Of course, Dell isn't a total newcomer to the home market. The company began 18 years ago when Mr. Dell sold computers to students from his University of Texas dorm room. Soon thereafter, the PC company shifted its attention to corporate buyers. As a result, sales to the home represent just 15% of Dell's $32 billion in annual sales compared with an average of 24% of rivals' revenue. But with corporate computer markets weak, the company this year is looking to the home, education and government markets to lift sales.

"We have to continue to find ways to reach that next group of customers," says John Hamlin, Dell's vice president of U.S. consumer products.

That mandate put three salesmen in company-blue polo shirts beneath a Dell Direct Store sign on a recent afternoon here. They manned a large kiosk displaying PCs, hand-held computers and digital cameras.

Ray Worlock, 51 years old, was shopping for a replacement to a three-year-old PC. "It's nice to be able to picture what the computer will look like in your home or on your desk," he said while cruising through a store that will be open through January. While he didn't buy that day, Mr. Worlock left the kiosk clutching Dell sales brochures.

Malls are just one new place Dell is venturing to reach the home market. Mr. Dell recently made a personal pitch to viewers of QVC, the Comcast Corp. cable-shopping channel, which was offering a package including a PC with a Pentium 4 chip, a DVD, rewritable CD drives, a 19-inch monitor and a printer-scanner-copier combination. While QVC wouldn't disclose sales figures, it said the $2,000 and up Dell PCs were its most popular item on a day that it tallied $80 million in total sales, the largest in its history.

In its biggest pitch to the masses, Dell recently began selling a low-cost, pre-built machine made by a Taiwanese manufacturer. The $599 price is Dell's first approach to buyers who prefer off-the-shelf machines over Dell's traditional made-to-order practice. Mr. Hamlin says sales of that machine are "meeting expectations."

So far, such unusual moves appear to be working. In its fiscal third quarter ended Nov. 2, Dell's consumer revenue rose 17% on a 39% increase in units sold. Analysts project its consumer business will outperform rivals this holiday. Steven M. Fortuna, a Merrill Lynch computer analyst, says Dell's consumer business "got off to a strong start" and predicts its fiscal fourth-quarter home sales could rise at least 26% from the third quarter.

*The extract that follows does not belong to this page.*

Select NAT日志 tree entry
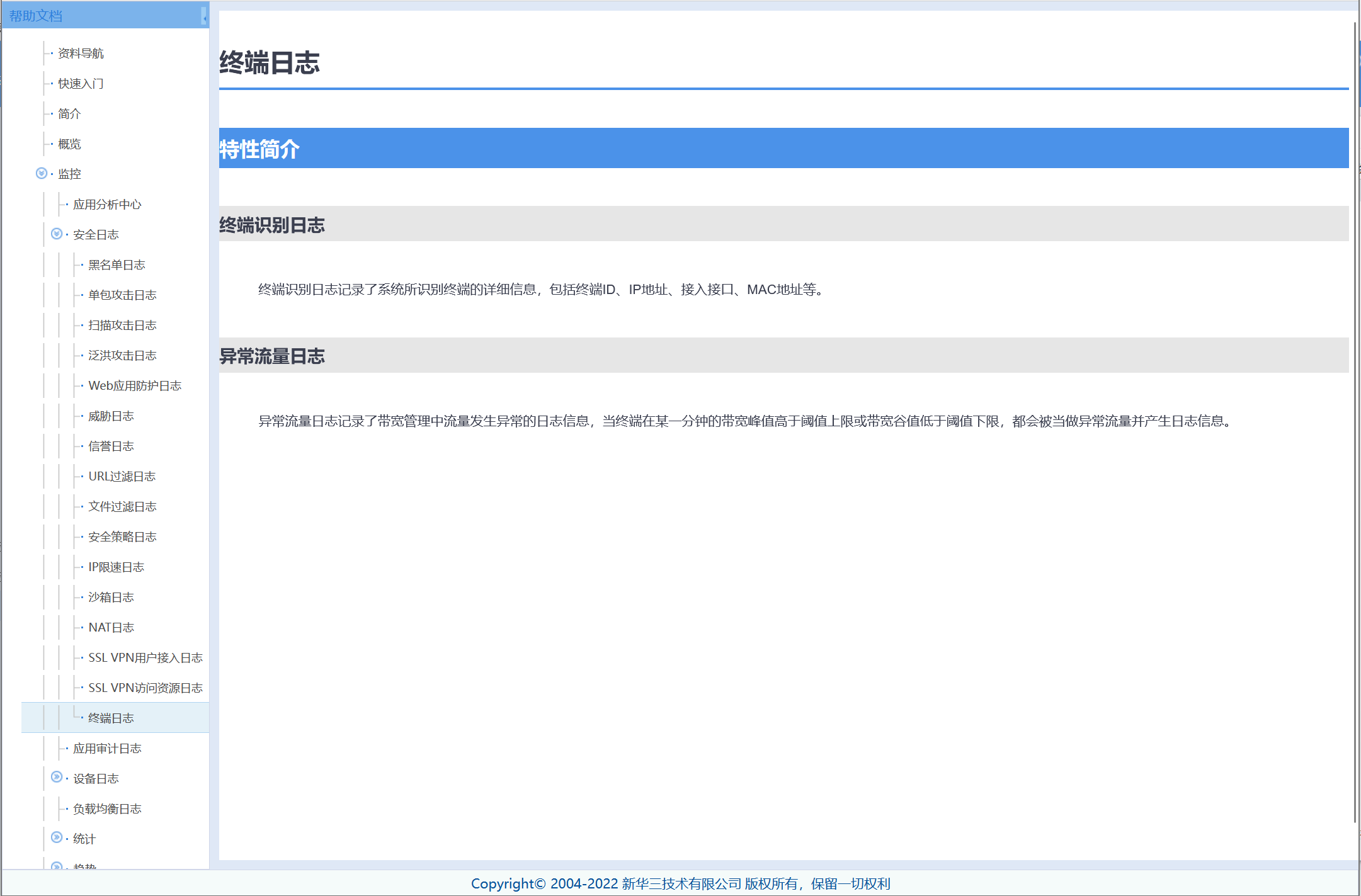The image size is (1361, 896). point(111,628)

Dell's share of the U.S. home PC market rose to 16.6% last quarter, just behind H-P's 17.7%, says market watcher International Data Corp., Framingham, Mass. Rob Wait, H-P's marketing manager for home PCs, says Dell's moves to mimic retail sales illustrate the limits of purely direct sales. "We're maintaining our number-one place right now," he says.

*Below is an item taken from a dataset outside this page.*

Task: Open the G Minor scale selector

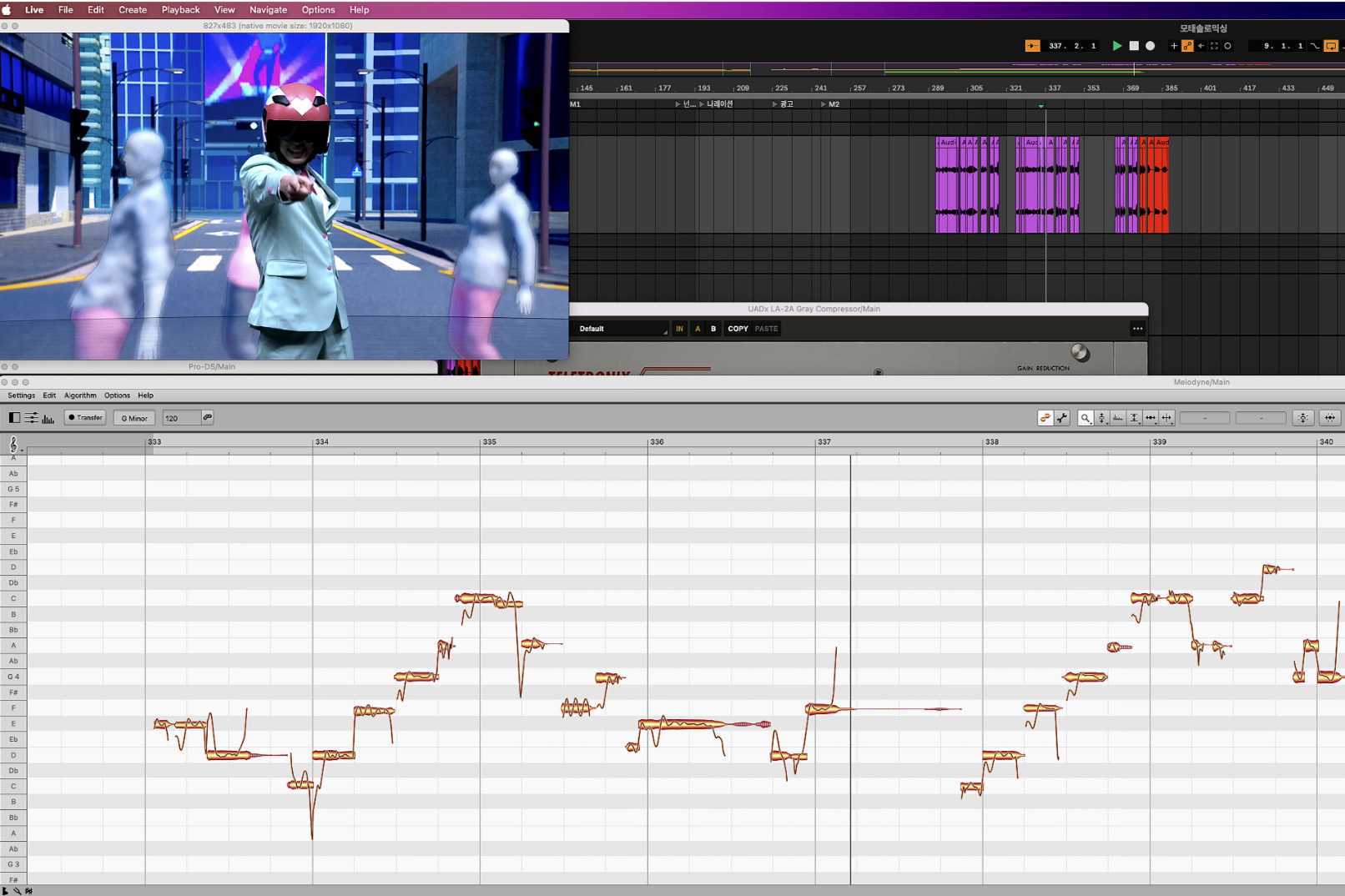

Joe Burke, the Gateway Inc. senior vice president who devised its chain of retail stores, scoffs at what he called the company's "toe-in-the-water" retail effort. "We tried this ourselves around the holiday season a few years ago," Mr. Burke says. "It was good exposure but it just didn't produce the [sales] volumes to justify the cost," he said.

Dell's Mr. Hamlin insists it isn't following Gateway and Apple Computer Inc. in opening company-owned stores, or following H-P and Compaq Computer into selling via retail chains. Indeed, outside of the seven states where it has employees, Dell doesn't collect sales tax on home sales made via the phone or Internet. Customers in those states where Dell has no employees are expected to voluntarily pay their own sales tax, giving them an immediate savings over retail stores.